El Sindicato de Obreros Marítimos Unidos (SOMU) y el Sindicato de Conductores y Motoristas Navales de la República Argentina (SICONARA), junto a otras organizaciones vinculadas al transporte, participaron de la movilización al Palacio de Tribunales en respaldo al amparo promovido por la CGT contra la reforma laboral. La acción judicial busca cuestionar la constitucionalidad y el alcance de las modificaciones aprobadas.
Desde el sector sostienen que la reforma afecta principios estructurales del derecho laboral y altera el encuadre normativo que históricamente reguló el trabajo embarcado. En ese marco, remarcaron que la defensa de los derechos del personal se dará en todos los ámbitos: en la vía judicial, en la movilización pública y en el plano institucional.

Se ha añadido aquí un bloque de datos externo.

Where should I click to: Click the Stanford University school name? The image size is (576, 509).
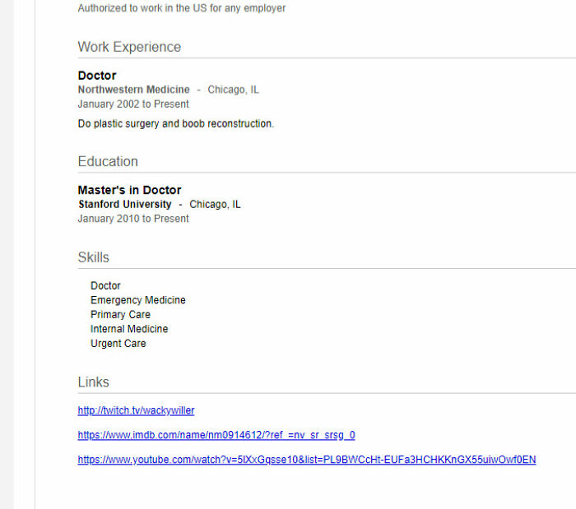coord(125,204)
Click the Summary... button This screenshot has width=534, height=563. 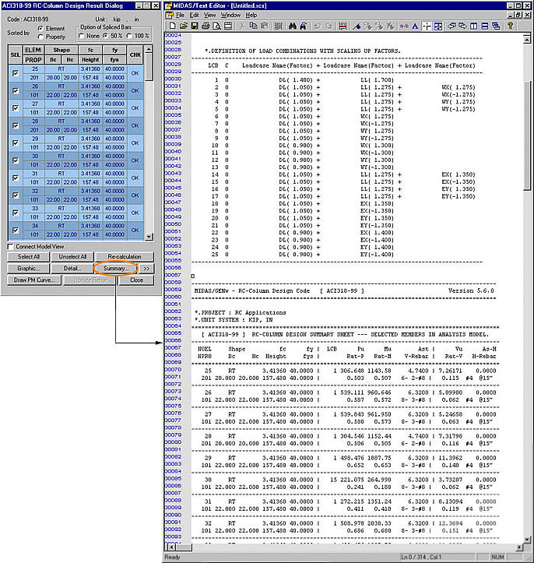pyautogui.click(x=114, y=269)
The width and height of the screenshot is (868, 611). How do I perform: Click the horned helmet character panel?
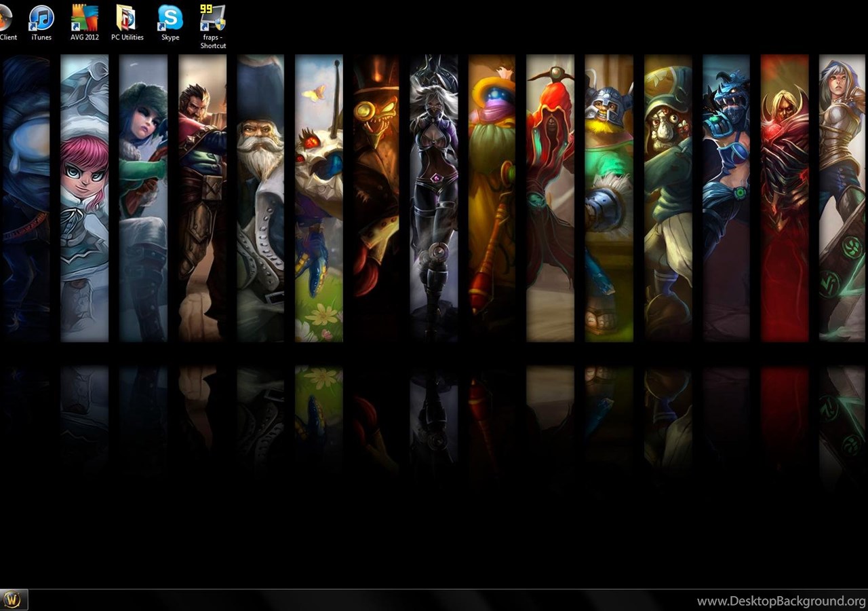[x=609, y=197]
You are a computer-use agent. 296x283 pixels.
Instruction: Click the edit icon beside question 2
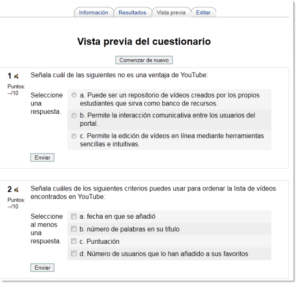(16, 189)
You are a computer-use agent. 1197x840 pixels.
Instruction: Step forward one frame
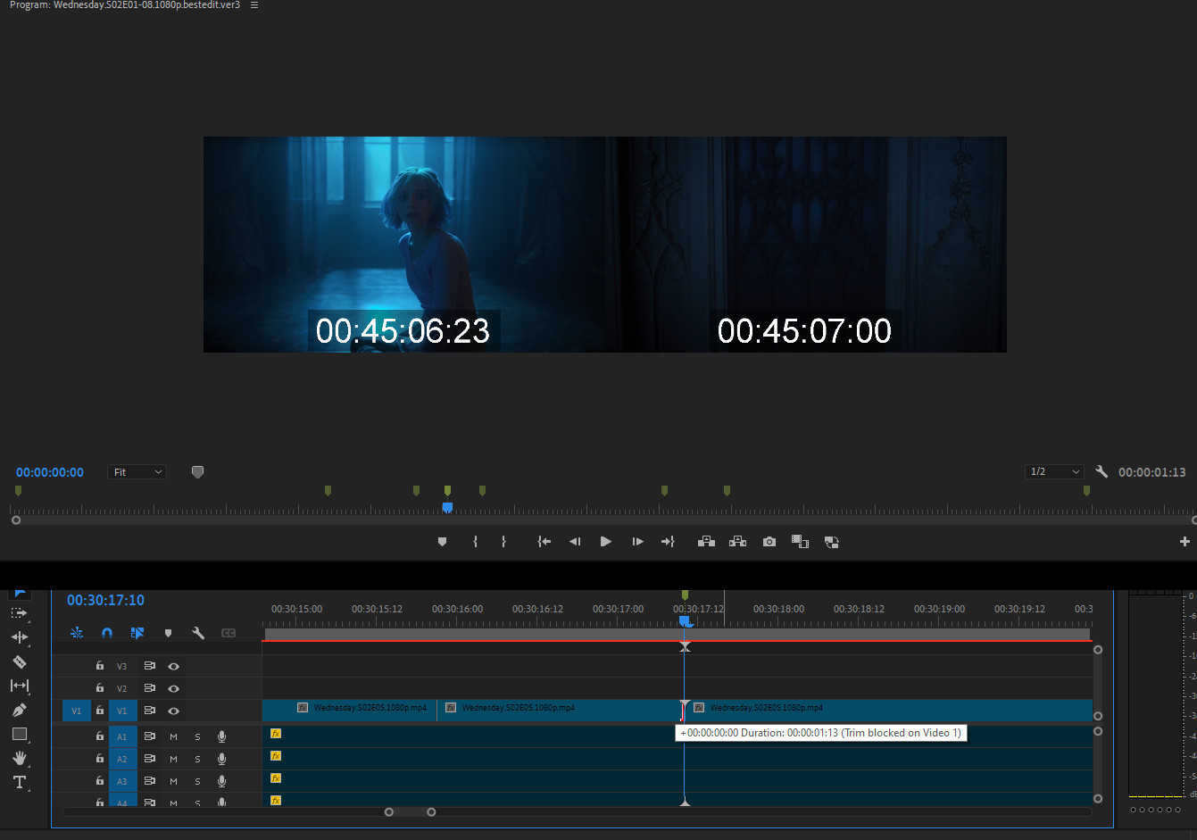[637, 542]
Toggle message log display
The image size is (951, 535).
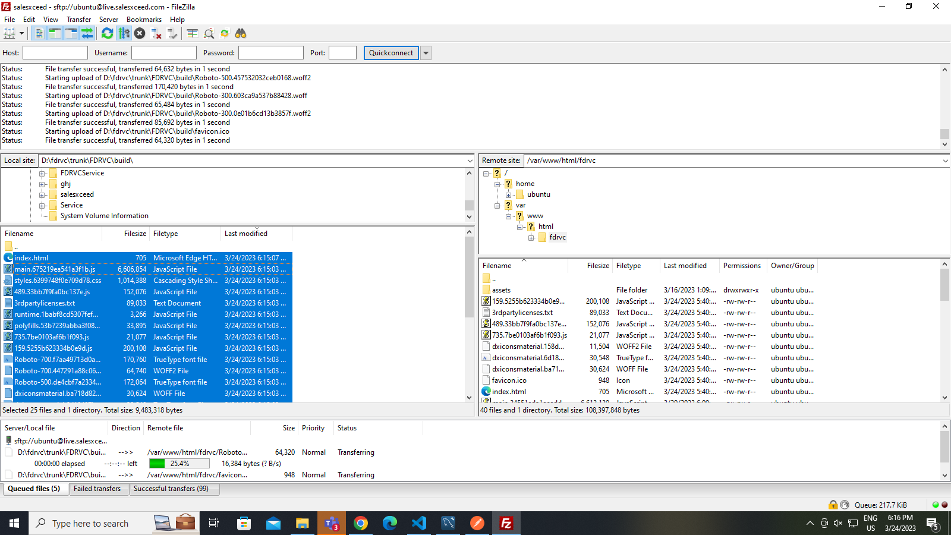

La jornada contó también con la presencia de dirigentes sindicales marítimos que reafirmaron el compromiso de sostener la unidad del movimiento obrero frente a una norma que, según plantean, impacta directamente en la estabilidad laboral y en las condiciones de trabajo del sector.
Con la ley ya sancionada y pendiente de promulgación, el escenario abre una nueva etapa para el sector. La eventual reglamentación y aplicación concreta de la norma será determinante para medir su impacto real en el trabajo embarcado.
Mientras tanto, los gremios marítimos anticipan que sostendrán la estrategia en el plano judicial y la movilización pública, en un contexto donde el alcance del nuevo régimen laboral comienza a trasladarse del debate parlamentario a la interpretación administrativa y judicial. El desenlace dependerá ahora de lo que definan los tribunales en torno a los planteos de inconstitucionalidad presentados por el movimiento obrero.